Dans le respect des principes de la loi de 1905, l'équilibre obtenu aujourd'hui est ainsi satisfaisant pour financer ces nouveaux lieux de culte. Il n'est pas envisagé je le dis clairement de financements publics pour la construction de lieux de culte.
Les contacts nourris que j'ai eus avec vous ne me conduisent pas à proposer de modifier la loi 1905 sur ce point. Personne ne demande sérieusement de financement public directs des lieux de culte. La situation est certes disparate, mais j'ai confiance dans les consensus locaux et les projets portés localement par les communautés de croyants.
Les correspondants laïcité dans les préfectures ainsi que la conférence départementale permettront de réaliser un diagnostic local pour résoudre les problèmes concrets auxquels sont confrontés les associations cultuelles locales ; également pour lever certains malentendus qui peuvent persister, ici ou là, avec quelques élus locaux.
*****
Vous l'avez compris, la vision qui découle des propositions que je vous ai présentées au nom du Gouvernement est une perception équilibrée de la laïcité.

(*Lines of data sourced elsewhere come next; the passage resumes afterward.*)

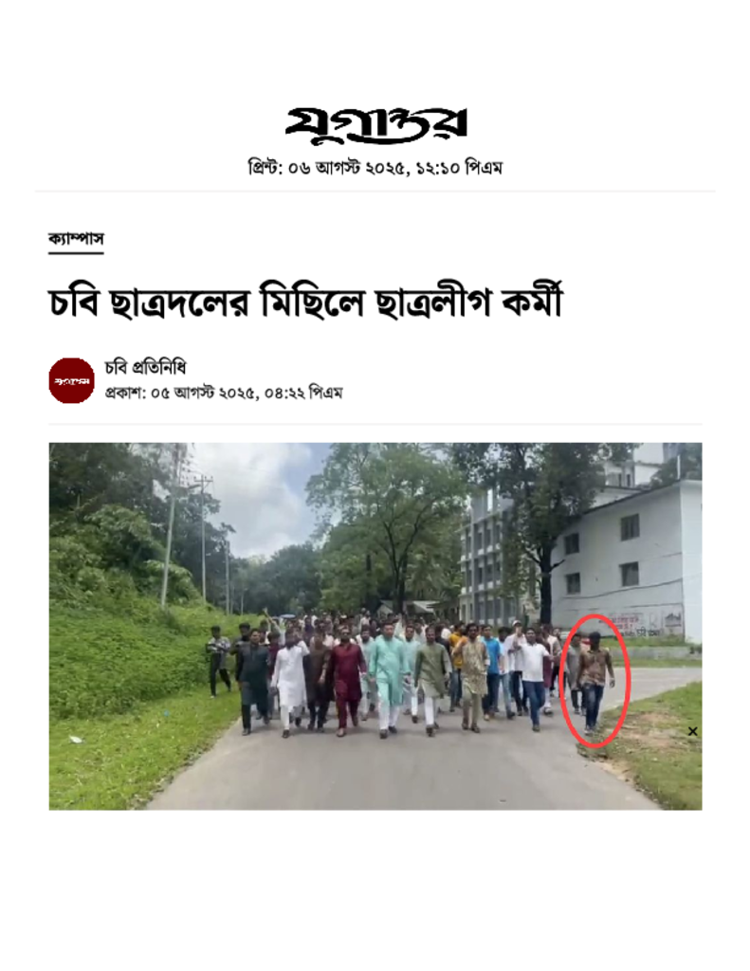Click the underline beneath the ক্যাম্পাস label
This screenshot has width=750, height=971.
click(x=76, y=252)
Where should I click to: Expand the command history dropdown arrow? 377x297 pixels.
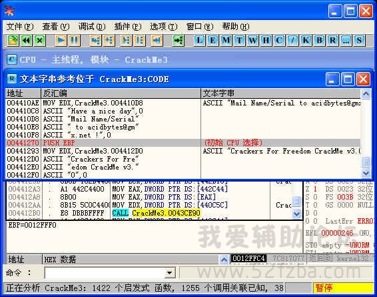(170, 273)
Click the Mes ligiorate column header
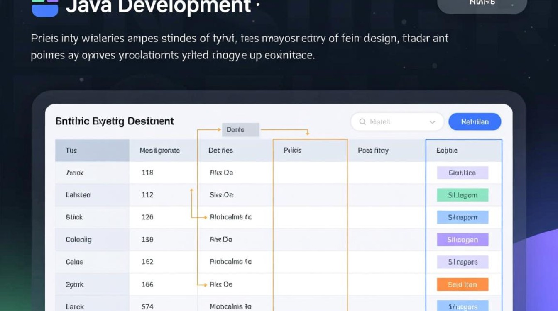Viewport: 558px width, 311px height. [159, 151]
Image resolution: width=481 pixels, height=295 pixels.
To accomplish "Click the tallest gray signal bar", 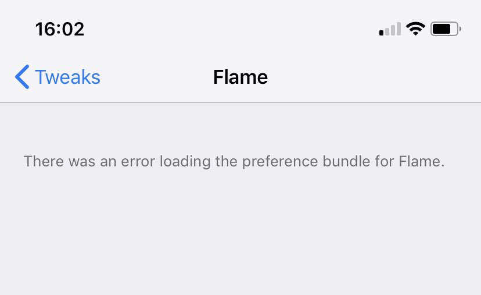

Ma conviction demeure que tous nos concitoyens, croyants ou non, doivent se féliciter de l'intérêt toujours vif que suscite la laïcité dans notre pays. La laïcité est un principe protecteur. Il protège les croyants dans leur foi, en leur garantissant la même liberté de pratiquer leur culte. Il protège aussi les non-croyants dans leur liberté d'opinion et dans l'assurance que l'espace public sera préservé de certains excès qui dénaturent les principes mêmes de notre République.
Le Conseil constitutionnel a tout dit lorsqu'il a rapproché, dans sa décision du 19 novembre 2004, l'idée de laïcité de celle d'effectivité de la loi commune, « interdisant à quiconque de se prévaloir de ses croyances religieuses pour s'affranchir des règles communes régissant les relations entre collectivités publiques et particuliers ».
Sans laïcité, en effet, il ne peut y avoir de cohésion nationale.
Sans laïcité, il ne peut exister d'espace commun, où les femmes et les hommes laissent de côté leurs différences pour se parler, se comprendre et vivre ensemble.
La laïcité n'est pas un facteur de division, mais de rassemblement. Elle n'impose pas de reniement. Elle demande, simplement, aux uns et aux autres, d'accepter de faire ces concessions qui sont indispensables à l'existence d'une vie harmonieuse en société.
Pour ma part, en tout cas, après les débats qui ont eu lieu, après les consultations que j'ai conduites, je suis convaincu qu'avec les décisions et les orientations que je viens d'annoncer, au nom du gouvernement, nous avons la perspective d'une France rassemblée, dans laquelle les Français de diverses origines et de cultures et de religions différentes vivront mieux leurs relations avec les autres. Je suis convaincu que nous avons la possibilité de renforcer notre cohésion sociale.
Je sais pouvoir compter sur votre écoute et votre sagesse. Je vous remercie.